Sei klar – setze deine Grenzen
Du darfst Grenzen setzen. Nicht, um andere fernzuhalten, sondern um dich selbst endlich nah bei dir zu behalten. So oft hast du geschwiegen, gelächelt, genickt – während in dir alles laut „Nein“ gerufen hat. So oft hast du Verständnis gezeigt, wo du selbst keins bekommen hast.
Aber jetzt ist Schluss damit.
Sei klar. Klar darin, was du fühlst, was du brauchst, was du nicht mehr akzeptierst. Du hast genug Zeit damit verbracht, dich selbst zu übergehen, um niemandem zur Last zu fallen. Genug damit, dich kleiner zu machen, damit sich andere größer fühlen können.

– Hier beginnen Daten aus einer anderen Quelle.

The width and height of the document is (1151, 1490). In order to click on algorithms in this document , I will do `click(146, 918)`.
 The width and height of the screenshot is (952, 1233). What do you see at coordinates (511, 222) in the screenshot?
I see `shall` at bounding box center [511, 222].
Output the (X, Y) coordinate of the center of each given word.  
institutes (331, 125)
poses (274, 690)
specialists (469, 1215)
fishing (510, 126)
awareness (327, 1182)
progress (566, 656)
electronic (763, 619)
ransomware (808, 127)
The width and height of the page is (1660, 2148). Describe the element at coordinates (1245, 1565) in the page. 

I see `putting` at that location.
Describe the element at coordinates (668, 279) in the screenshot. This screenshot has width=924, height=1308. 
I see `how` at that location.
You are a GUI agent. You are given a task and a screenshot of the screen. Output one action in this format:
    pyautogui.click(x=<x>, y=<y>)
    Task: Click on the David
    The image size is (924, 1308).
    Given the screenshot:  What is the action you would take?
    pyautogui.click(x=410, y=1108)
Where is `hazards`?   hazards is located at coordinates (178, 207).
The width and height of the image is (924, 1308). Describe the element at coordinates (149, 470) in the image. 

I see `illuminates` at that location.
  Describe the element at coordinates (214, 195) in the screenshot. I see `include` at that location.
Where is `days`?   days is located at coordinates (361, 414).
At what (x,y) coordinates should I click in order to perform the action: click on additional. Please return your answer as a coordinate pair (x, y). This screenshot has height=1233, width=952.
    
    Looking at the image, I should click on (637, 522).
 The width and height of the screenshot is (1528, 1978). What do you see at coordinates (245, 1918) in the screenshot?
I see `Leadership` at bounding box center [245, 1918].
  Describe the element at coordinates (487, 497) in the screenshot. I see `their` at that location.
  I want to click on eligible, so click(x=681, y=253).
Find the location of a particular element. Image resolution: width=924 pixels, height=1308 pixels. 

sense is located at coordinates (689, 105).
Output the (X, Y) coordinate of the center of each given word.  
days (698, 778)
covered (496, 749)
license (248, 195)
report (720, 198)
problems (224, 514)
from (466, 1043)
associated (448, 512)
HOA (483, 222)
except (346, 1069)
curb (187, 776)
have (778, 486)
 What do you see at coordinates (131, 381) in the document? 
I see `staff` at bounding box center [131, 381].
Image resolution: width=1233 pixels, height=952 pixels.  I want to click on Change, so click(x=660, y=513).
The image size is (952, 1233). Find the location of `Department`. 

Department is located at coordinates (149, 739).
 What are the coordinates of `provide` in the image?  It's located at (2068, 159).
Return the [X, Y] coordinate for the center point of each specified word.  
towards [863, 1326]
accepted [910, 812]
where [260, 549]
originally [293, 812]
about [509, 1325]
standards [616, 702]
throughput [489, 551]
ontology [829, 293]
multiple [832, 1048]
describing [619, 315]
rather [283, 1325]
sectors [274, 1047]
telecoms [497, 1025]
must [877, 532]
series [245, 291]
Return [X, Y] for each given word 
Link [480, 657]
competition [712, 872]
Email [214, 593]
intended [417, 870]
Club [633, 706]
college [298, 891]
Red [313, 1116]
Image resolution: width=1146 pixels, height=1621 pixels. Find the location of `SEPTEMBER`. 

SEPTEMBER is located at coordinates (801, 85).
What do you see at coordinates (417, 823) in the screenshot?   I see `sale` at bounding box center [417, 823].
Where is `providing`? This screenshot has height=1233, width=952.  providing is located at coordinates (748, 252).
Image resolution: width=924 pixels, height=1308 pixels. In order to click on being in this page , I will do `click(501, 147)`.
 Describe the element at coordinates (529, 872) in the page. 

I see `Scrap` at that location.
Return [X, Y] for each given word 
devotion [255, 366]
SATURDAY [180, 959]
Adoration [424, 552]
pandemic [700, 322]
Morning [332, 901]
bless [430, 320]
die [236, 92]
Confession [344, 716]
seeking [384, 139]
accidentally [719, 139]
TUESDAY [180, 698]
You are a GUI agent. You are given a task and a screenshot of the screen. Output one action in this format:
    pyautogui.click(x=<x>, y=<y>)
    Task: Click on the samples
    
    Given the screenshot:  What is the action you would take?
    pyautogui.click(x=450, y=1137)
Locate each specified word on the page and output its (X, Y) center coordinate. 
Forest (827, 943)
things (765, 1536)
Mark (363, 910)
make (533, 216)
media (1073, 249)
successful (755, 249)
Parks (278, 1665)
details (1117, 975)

Dein Herz darf weich sein – aber nicht auf eigene Kosten.
Sei klar, wenn dich jemand übergeht, wenn jemand nur dann auftaucht, wenn es ihm passt. Du bist kein Notfallknopf für Menschen, die nur bei dir anklopfen, wenn ihre Welt brennt. Du bist nicht für halbe Wahrheiten gemacht, nicht für Beziehungen, in denen du dich ständig rechtfertigen musst.
Grenzen sind kein Mangel an Liebe. Sie sind der Rahmen, in dem echte Liebe wachsen kann.
Sei klar. Auch wenn es unangenehm wird. Auch wenn du Angst hast, jemanden zu verlieren. Denn jedes Mal, wenn du dich selbst verrätst, um jemand anderen zu halten, verlierst du ein Stück von dir. Und niemand ist es wert, dass du dich selbst verlierst.
Du darfst Stopp sagen.
Du darfst sagen: „Das ist mir zu viel.“
Du darfst sagen: „So nicht.“
Nicht jeder wird das mögen. Nicht jeder wird bleiben. Aber das ist okay – denn nur wer deine Grenzen respektiert, verdient dein Vertrauen.
Sei klar. Auch wenn deine Stimme zittert. Auch wenn dir Tränen kommen. Klarheit bedeutet nicht Kälte – sie bedeutet, dass du dich endlich selbst ernst nimmst. Dass du nicht mehr bereit bist, dich mit weniger zufriedenzugeben, als du brauchst.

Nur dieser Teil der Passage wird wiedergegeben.